■ Aim of the task: Rewrite the records below, replacing "Screen dimensions" with "Screen size" and leaving everything else unchanged.

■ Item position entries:

--------------------------------

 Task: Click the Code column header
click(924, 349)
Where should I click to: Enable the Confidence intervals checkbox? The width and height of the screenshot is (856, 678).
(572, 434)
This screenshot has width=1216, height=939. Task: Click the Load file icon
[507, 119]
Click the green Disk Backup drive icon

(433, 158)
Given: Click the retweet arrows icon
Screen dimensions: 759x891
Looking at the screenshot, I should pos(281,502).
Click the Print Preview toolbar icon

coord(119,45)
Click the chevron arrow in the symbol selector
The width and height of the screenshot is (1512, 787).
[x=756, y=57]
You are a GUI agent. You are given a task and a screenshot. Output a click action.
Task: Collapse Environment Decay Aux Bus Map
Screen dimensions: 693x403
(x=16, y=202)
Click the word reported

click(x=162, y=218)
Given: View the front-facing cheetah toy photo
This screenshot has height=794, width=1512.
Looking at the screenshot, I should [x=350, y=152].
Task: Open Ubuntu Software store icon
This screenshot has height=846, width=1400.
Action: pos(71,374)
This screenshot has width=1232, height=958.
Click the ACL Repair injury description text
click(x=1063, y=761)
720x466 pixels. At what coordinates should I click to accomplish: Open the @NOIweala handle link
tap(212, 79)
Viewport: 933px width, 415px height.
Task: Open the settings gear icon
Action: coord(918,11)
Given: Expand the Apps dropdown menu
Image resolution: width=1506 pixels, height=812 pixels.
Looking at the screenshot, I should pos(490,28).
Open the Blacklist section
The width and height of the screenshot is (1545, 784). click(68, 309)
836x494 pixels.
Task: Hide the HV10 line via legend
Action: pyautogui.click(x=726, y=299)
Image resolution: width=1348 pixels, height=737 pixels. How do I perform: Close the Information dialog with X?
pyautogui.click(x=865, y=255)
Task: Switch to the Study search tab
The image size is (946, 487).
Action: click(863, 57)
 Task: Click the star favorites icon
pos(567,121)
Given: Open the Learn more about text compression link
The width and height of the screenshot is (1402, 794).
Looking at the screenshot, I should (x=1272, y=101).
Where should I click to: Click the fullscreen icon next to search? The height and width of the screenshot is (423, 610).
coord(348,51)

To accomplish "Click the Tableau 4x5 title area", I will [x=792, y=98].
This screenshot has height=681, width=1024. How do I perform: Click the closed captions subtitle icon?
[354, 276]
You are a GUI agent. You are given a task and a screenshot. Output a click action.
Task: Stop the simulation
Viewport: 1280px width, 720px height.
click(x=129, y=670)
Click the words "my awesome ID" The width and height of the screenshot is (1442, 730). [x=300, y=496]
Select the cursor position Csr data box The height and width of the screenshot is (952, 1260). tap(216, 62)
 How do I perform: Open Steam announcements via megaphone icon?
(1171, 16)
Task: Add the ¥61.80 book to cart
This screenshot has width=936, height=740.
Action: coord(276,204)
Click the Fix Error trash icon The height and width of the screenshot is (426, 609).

--------------------------------

■ Response:
 Task: Click the Code column header
click(924, 349)
Where should I click to: Enable the Confidence intervals checkbox? The width and height of the screenshot is (856, 678).
(572, 434)
This screenshot has width=1216, height=939. Task: Click the Load file icon
[507, 119]
Click the green Disk Backup drive icon

(433, 158)
Given: Click the retweet arrows icon
Screen size: 759x891
Looking at the screenshot, I should pos(281,502).
Click the Print Preview toolbar icon

coord(119,45)
Click the chevron arrow in the symbol selector
The width and height of the screenshot is (1512, 787).
[x=756, y=57]
You are a GUI agent. You are given a task and a screenshot. Output a click action.
Task: Collapse Environment Decay Aux Bus Map
Screen size: 693x403
(x=16, y=202)
Click the word reported

click(x=162, y=218)
Given: View the front-facing cheetah toy photo
This screenshot has height=794, width=1512.
Looking at the screenshot, I should [x=350, y=152].
Task: Open Ubuntu Software store icon
This screenshot has height=846, width=1400.
Action: pos(71,374)
This screenshot has width=1232, height=958.
Click the ACL Repair injury description text
click(x=1063, y=761)
720x466 pixels. At what coordinates should I click to accomplish: Open the @NOIweala handle link
tap(212, 79)
Viewport: 933px width, 415px height.
Task: Open the settings gear icon
Action: coord(918,11)
Given: Expand the Apps dropdown menu
Image resolution: width=1506 pixels, height=812 pixels.
Looking at the screenshot, I should pos(490,28).
Open the Blacklist section
The width and height of the screenshot is (1545, 784). click(68, 309)
836x494 pixels.
Task: Hide the HV10 line via legend
Action: pyautogui.click(x=726, y=299)
Image resolution: width=1348 pixels, height=737 pixels. How do I perform: Close the Information dialog with X?
pyautogui.click(x=865, y=255)
Task: Switch to the Study search tab
The image size is (946, 487).
Action: click(863, 57)
 Task: Click the star favorites icon
pos(567,121)
Given: Open the Learn more about text compression link
The width and height of the screenshot is (1402, 794).
Looking at the screenshot, I should (x=1272, y=101).
Where should I click to: Click the fullscreen icon next to search? The height and width of the screenshot is (423, 610).
coord(348,51)

To accomplish "Click the Tableau 4x5 title area", I will [x=792, y=98].
This screenshot has height=681, width=1024. How do I perform: Click the closed captions subtitle icon?
[354, 276]
You are a GUI agent. You are given a task and a screenshot. Output a click action.
Task: Stop the simulation
Viewport: 1280px width, 720px height.
click(x=129, y=670)
Click the words "my awesome ID" The width and height of the screenshot is (1442, 730). [x=300, y=496]
Select the cursor position Csr data box The height and width of the screenshot is (952, 1260). tap(216, 62)
 How do I perform: Open Steam announcements via megaphone icon?
(1171, 16)
Task: Add the ¥61.80 book to cart
This screenshot has width=936, height=740.
Action: coord(276,204)
Click the Fix Error trash icon The height and width of the screenshot is (426, 609).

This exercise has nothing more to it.